Russia uses pandemic for crackdown on press freedom - Council of Europe Commissioner for Human Rights
Council of Europe Commissioner for Human Rights, Dunja Mijatović told to be concerned with Russia authorities and authorities of several other countries could use pandemic as pretext for crackdown on press freedom. “Regrettably some governments are using this imperative as a pretext to introduce disproportionate restrictions to press freedom”, she said.
“Journalists covering the pandemic in Hungary and the Russian Federation are facing a variety of sanctions, including the risk, under new laws, of prison terms of up to five years for spreading “false information”, while in Azerbaijan, recent amendments impose an obligation on owners of internet news outlets to prevent the dissemination of “harmful information” online".
She mentioned several countries where "“in the past weeks, parliaments, governments and local authorities have adopted legislation, decrees or decisions that clearly risk hampering the work of journalists and media actors and restricting the public’s right to receive information."
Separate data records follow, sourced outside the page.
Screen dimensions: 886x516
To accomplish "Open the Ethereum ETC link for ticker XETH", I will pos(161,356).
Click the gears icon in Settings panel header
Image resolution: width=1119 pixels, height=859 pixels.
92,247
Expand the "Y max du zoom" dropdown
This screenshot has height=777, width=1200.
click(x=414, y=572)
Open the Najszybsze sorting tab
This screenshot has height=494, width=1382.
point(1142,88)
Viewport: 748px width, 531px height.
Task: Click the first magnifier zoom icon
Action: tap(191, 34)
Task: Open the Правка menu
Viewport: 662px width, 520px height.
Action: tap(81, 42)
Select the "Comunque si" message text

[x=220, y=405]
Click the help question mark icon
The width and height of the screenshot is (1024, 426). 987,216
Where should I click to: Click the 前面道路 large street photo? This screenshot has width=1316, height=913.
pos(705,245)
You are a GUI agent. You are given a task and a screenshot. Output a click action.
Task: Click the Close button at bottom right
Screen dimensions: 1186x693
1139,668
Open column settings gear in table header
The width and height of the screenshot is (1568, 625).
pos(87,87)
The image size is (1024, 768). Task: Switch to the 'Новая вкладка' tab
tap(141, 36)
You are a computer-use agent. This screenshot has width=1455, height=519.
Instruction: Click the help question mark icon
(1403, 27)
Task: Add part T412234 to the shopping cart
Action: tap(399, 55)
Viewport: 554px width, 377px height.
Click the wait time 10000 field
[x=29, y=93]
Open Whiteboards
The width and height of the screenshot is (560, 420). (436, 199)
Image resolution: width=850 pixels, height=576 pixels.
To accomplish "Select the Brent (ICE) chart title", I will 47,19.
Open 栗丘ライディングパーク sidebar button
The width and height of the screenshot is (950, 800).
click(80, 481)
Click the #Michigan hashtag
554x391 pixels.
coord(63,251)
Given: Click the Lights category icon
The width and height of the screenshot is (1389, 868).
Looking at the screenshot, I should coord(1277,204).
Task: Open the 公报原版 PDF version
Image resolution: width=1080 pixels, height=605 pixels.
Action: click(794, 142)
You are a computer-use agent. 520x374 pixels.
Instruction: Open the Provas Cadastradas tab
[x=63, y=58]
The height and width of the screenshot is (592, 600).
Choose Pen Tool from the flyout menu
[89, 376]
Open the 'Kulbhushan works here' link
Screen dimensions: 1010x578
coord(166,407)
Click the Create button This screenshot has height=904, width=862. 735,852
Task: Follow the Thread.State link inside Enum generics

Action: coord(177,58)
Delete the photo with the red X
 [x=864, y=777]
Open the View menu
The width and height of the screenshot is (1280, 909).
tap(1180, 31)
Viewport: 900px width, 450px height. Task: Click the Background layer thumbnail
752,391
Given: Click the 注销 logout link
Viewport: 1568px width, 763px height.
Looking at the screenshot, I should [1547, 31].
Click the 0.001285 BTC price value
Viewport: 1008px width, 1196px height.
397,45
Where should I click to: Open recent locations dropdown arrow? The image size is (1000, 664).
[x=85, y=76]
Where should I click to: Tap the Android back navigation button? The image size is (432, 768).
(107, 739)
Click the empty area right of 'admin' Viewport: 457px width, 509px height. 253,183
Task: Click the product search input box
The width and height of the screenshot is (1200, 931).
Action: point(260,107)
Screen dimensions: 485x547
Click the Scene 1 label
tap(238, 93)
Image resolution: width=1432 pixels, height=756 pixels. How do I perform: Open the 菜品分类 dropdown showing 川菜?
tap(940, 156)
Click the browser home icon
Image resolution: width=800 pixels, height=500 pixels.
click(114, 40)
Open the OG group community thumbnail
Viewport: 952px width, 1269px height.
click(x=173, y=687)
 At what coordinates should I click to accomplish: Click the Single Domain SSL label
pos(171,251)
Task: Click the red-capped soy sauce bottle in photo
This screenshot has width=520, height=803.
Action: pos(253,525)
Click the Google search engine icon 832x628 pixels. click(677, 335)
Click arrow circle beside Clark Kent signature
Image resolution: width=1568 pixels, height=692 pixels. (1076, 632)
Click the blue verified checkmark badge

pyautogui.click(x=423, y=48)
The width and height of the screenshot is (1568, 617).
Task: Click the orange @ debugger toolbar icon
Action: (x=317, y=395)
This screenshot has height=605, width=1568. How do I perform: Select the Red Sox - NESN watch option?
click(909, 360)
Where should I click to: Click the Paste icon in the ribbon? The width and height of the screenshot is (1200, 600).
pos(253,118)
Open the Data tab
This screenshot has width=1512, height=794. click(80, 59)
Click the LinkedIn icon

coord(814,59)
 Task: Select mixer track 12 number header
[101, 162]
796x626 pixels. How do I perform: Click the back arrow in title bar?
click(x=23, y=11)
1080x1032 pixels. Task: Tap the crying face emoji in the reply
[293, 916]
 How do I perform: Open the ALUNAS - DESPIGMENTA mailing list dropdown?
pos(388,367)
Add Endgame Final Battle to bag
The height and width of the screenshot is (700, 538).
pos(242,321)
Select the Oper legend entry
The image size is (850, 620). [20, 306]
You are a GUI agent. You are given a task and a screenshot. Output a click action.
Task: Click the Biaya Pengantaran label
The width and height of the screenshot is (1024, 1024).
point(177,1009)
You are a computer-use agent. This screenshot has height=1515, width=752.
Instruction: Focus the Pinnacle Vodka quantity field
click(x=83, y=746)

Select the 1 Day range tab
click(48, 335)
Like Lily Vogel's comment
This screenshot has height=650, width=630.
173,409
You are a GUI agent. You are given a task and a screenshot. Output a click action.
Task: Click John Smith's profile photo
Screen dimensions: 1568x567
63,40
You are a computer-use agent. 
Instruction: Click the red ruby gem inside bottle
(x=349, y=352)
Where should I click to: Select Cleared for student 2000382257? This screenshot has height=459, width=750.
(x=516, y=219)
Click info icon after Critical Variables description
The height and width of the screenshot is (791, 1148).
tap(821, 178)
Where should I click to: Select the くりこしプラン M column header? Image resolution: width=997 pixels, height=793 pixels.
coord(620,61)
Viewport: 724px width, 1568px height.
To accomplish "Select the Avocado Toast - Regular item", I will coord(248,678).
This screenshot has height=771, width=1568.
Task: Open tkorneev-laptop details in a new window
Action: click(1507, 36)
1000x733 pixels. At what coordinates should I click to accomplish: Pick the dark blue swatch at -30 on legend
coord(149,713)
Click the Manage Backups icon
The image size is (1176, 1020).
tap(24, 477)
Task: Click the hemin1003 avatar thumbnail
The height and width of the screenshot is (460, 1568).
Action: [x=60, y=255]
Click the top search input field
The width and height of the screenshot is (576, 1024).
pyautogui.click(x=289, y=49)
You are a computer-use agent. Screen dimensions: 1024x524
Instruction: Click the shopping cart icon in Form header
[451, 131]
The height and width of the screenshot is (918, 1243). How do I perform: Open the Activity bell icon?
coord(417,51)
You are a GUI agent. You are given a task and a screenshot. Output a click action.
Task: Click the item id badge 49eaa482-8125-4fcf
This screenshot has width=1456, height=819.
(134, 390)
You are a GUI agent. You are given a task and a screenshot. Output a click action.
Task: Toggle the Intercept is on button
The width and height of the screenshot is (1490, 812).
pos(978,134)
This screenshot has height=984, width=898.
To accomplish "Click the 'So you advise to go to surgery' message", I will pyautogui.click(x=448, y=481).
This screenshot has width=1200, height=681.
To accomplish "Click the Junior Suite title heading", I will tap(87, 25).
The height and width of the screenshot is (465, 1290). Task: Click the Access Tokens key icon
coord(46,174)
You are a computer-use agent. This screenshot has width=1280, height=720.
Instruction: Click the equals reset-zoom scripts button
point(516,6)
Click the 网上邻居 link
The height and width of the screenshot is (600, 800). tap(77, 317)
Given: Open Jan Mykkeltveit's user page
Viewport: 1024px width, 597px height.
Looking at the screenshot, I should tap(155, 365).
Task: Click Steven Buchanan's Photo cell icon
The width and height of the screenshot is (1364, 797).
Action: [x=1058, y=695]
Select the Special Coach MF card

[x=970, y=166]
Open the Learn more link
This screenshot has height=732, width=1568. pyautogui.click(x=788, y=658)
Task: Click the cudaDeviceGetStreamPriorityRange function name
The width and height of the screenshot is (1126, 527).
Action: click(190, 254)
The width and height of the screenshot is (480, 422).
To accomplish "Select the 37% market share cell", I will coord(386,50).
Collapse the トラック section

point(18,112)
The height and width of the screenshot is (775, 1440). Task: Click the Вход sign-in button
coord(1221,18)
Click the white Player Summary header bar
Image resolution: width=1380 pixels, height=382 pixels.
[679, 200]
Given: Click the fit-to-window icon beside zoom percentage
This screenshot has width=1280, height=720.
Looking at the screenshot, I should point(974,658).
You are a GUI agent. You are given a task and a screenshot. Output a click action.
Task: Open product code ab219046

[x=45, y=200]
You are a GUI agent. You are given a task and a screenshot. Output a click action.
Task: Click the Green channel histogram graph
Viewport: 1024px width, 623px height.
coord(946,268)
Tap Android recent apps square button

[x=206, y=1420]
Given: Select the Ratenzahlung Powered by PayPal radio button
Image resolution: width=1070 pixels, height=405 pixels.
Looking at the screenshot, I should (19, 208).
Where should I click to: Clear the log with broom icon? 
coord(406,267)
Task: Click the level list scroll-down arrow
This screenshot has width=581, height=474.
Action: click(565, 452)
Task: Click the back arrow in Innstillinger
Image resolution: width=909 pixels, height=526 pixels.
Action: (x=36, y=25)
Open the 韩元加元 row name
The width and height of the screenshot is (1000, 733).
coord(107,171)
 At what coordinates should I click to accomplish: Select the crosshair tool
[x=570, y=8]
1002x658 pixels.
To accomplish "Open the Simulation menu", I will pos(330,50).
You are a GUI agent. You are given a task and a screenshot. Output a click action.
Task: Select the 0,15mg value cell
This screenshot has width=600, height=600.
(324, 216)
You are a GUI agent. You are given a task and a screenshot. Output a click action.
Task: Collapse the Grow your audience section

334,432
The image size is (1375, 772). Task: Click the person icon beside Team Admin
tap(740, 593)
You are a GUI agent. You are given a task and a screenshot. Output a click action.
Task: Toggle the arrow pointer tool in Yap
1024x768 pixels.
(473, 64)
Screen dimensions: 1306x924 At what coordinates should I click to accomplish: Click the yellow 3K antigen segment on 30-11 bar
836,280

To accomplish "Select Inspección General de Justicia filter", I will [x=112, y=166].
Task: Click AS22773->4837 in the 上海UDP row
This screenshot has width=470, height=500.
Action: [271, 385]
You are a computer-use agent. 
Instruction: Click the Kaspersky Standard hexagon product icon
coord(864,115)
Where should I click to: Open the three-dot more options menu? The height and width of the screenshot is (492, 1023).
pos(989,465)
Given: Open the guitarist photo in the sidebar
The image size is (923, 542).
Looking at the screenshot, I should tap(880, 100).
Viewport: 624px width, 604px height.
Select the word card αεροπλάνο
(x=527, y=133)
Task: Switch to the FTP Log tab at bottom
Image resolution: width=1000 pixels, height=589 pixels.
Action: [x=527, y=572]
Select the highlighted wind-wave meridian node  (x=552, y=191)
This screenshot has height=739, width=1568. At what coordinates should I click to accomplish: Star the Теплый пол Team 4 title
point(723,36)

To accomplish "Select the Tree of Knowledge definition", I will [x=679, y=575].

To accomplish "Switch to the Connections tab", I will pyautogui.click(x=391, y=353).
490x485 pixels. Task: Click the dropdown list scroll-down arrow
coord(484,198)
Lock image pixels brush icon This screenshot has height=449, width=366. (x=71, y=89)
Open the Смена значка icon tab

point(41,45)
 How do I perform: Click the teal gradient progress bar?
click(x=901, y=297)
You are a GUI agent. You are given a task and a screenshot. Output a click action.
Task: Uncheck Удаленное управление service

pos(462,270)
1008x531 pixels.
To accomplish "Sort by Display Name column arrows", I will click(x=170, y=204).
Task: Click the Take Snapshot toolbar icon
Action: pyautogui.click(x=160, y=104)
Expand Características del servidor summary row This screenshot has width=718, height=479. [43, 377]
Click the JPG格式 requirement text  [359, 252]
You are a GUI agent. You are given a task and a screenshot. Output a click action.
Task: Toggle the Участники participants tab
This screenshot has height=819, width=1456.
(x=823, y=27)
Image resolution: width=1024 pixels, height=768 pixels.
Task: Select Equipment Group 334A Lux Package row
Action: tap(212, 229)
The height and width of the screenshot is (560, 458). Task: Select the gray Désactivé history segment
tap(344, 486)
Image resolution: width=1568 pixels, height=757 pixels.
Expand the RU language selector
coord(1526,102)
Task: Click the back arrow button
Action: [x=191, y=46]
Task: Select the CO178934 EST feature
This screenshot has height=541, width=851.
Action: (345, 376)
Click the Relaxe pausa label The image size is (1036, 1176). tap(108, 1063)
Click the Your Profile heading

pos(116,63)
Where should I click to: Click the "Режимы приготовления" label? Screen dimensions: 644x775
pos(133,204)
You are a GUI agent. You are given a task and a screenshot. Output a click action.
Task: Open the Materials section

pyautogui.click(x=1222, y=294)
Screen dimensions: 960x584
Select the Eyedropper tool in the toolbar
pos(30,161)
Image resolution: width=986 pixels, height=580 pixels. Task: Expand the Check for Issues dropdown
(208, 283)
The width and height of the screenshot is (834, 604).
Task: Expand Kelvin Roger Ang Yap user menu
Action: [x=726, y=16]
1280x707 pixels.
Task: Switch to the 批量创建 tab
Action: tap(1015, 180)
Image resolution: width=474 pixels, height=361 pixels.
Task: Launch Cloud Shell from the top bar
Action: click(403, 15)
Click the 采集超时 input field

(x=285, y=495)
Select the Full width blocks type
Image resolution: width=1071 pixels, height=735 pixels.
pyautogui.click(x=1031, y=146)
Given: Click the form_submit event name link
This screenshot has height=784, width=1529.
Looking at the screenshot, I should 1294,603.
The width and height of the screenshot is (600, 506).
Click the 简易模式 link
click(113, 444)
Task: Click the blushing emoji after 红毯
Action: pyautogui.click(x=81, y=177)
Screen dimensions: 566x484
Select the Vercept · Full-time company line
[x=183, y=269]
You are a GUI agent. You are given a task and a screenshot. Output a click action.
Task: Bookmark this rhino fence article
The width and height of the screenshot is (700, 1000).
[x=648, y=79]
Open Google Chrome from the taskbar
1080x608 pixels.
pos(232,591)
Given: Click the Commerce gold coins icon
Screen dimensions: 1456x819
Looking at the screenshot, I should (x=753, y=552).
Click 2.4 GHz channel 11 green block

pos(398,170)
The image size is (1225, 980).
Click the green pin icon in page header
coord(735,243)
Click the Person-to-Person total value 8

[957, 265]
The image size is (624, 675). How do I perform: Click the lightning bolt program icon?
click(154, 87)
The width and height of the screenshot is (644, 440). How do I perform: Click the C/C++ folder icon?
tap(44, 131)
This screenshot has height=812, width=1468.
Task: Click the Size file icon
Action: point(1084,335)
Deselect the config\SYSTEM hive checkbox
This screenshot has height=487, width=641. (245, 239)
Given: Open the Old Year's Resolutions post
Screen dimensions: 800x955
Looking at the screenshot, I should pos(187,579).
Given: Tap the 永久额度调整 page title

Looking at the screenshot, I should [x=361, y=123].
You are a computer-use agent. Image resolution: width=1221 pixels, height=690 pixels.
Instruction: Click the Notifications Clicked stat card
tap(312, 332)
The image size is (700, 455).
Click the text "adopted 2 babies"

"In Romania, a decree allows the authorities to remove content and block websites where this content provides “false information” regarding the evolution of COVID-19 and prevention measures, without the possibility to appeal against the decision. In Bosnia and Herzegovina, decrees and legislative proposals aimed at punishing the circulation of information that can cause panic run the risk of limiting the work of journalists and freedom of expression on social media platforms. Finally, in Armenia, a number of newspapers and websites had to delete some information, following the adoption of strict rules prohibiting the publication of information of a medical and epidemiological nature about the virus outbreak which is not fully consistent with official sources.” Mijatovic added some countries reinforced punishment for journalists.
The world is facing unprecedented challenges during this pandemic. But "this cannot however be an excuse to clamp down on the press and thus restrict people’s access to information. Journalists and media actors carry out indispensable work that serves the public good. Their work must be protected, not undermined", she said.